The ROI calculations are throwing me off. In certain instances, ROI is calculated by taking the amount of annual profit on rent you have (let's say $400 a month x 12 = $4800) divided by the amount you purchased the property for (we'll say 75k) + rehab (we'll say 25k) so 100k total invested.
So $4800/100,000 = 4.8% ROI.
My first confusion, let's say I use all $100,000 from a HELOC, so none of my own money invested. In the book, he only takes the actual cash amount of your own you put into the property and doesn't count the loaned amount. This doesn't make sense to me. If the $100,000 isn't mine, it's basically calculated as 100% return.
Secondly, in another instance he calculates the ROI in relation to flipping a house. He says you initially think you're going to make 30k on a flip but you actually can make 60k. He says at this point look closer at ROI with 300 per month rent profit. $300x12=$3600.
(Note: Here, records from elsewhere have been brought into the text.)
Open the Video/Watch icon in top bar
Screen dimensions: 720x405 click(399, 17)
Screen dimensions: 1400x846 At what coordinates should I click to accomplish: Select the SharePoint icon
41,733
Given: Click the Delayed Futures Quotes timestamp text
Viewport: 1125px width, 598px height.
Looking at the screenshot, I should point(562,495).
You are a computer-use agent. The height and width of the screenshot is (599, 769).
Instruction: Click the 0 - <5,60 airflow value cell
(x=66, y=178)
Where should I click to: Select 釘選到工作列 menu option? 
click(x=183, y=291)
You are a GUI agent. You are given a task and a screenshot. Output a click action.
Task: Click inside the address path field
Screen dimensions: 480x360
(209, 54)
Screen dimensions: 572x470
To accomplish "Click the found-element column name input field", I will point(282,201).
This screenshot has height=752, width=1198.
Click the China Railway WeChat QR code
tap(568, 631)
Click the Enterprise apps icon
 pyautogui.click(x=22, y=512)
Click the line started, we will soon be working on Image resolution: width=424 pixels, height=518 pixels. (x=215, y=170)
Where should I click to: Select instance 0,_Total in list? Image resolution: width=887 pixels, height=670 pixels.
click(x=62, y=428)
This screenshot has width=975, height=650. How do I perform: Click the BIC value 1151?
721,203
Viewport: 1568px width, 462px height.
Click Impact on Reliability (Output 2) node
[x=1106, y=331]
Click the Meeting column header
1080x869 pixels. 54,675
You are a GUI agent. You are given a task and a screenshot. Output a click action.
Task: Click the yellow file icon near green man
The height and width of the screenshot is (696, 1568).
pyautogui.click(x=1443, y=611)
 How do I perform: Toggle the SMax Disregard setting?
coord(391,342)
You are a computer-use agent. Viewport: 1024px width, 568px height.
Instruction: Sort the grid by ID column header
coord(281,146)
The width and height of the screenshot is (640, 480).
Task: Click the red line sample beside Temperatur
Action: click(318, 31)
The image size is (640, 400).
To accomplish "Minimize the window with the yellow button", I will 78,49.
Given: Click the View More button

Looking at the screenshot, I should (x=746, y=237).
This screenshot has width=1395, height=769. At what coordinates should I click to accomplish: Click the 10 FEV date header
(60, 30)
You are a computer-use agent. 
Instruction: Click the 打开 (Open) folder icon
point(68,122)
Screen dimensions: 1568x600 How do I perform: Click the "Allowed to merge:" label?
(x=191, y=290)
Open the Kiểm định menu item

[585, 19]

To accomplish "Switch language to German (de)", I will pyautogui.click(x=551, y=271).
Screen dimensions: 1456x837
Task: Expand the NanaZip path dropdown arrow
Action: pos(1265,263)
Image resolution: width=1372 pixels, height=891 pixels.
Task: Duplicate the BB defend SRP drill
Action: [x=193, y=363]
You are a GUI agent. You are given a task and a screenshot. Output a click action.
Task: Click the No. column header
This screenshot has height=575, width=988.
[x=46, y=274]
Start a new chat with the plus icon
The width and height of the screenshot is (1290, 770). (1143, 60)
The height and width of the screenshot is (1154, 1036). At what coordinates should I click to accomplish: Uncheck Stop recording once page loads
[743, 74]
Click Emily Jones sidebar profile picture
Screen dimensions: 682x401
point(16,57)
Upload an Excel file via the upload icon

$3600 he then divided by 30,000 for 12% ROI, but then does the $3600 by 60,000 for 6% ROI. Again, why is this the way it's calculated? Common sense would tell me the ARV of a home going up MORE after I get a good deal and cheap rehab is a good thing. His equation makes it seem like I'm losing ROI, but isn't ROI just telling me the amount I'm gaining yearly compared to the amount I have invested in the rental, not the value of it? So let's say I buy a rental for 20k, but it shoots up to 100k value. Rent profits are 4000 a year. Using his equation, this value shooting up is bad for my ROI. Either I'm misreading him or truly confused or something. Can someone explain?